**EXERCISE DESCRIPTION:** Using the records below, copy exactly the part that opens with the line holding "Go Back To Portal link" and closes with the line holding "Click the location pin icon", minus the pictures.

**EXERCISE INPUTS:**
--- START ---
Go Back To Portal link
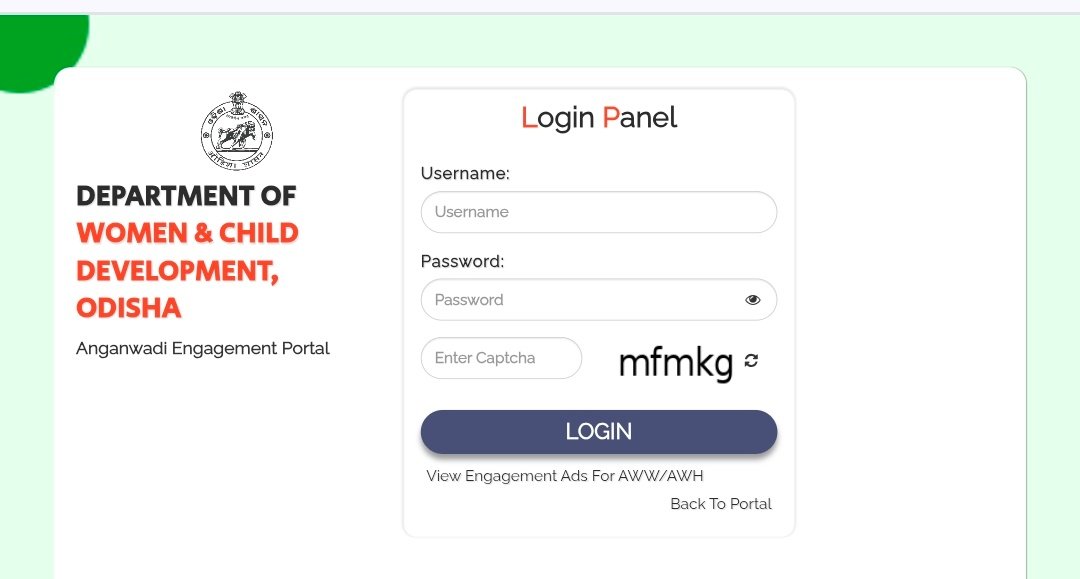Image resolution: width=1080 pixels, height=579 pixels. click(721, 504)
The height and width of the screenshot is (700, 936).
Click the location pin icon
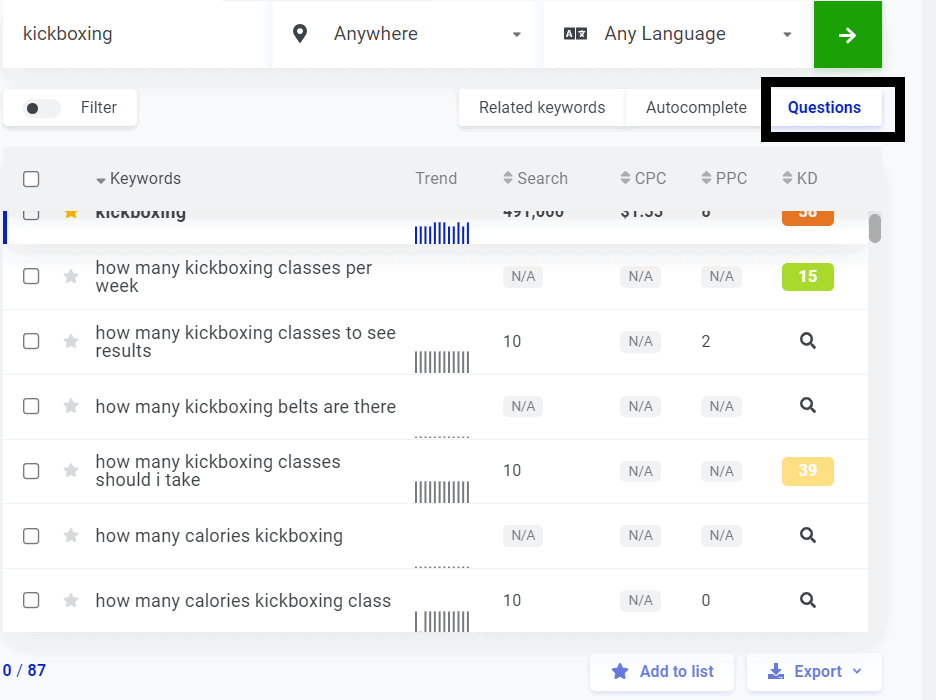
--- END ---
--- START ---
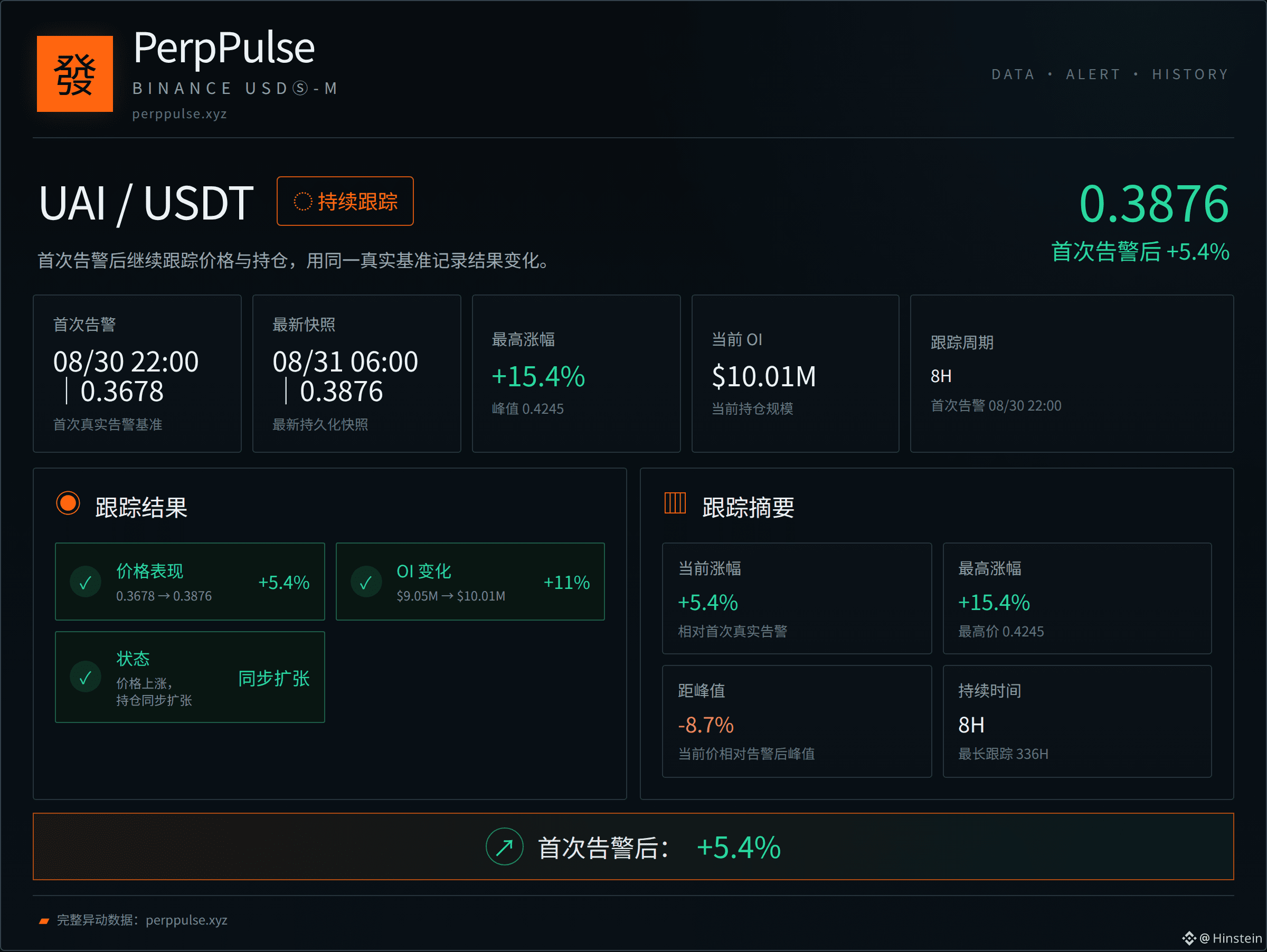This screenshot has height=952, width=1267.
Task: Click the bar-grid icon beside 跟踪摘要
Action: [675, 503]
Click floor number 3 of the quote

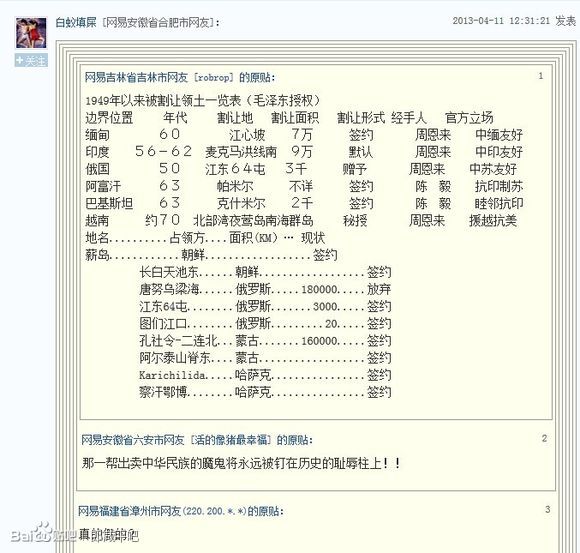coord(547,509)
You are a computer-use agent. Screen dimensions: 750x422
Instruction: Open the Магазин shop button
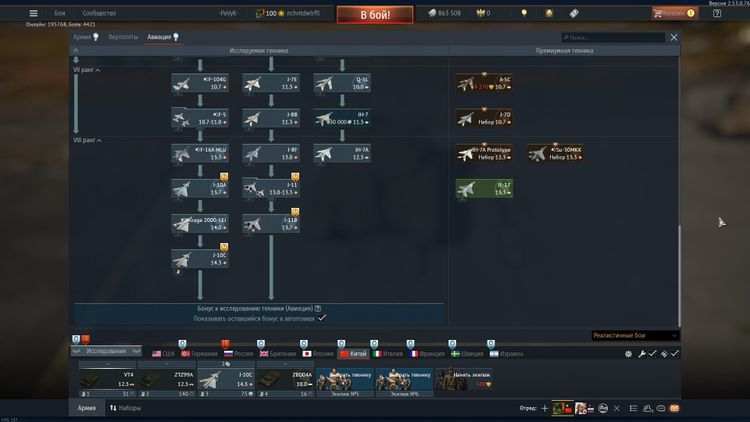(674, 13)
--- END ---
--- START ---
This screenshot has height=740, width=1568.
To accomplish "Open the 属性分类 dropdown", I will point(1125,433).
--- END ---
**TASK RESULT:**
Go Back To Portal link
Image resolution: width=1080 pixels, height=579 pixels. click(721, 504)
The height and width of the screenshot is (700, 936).
Click the location pin icon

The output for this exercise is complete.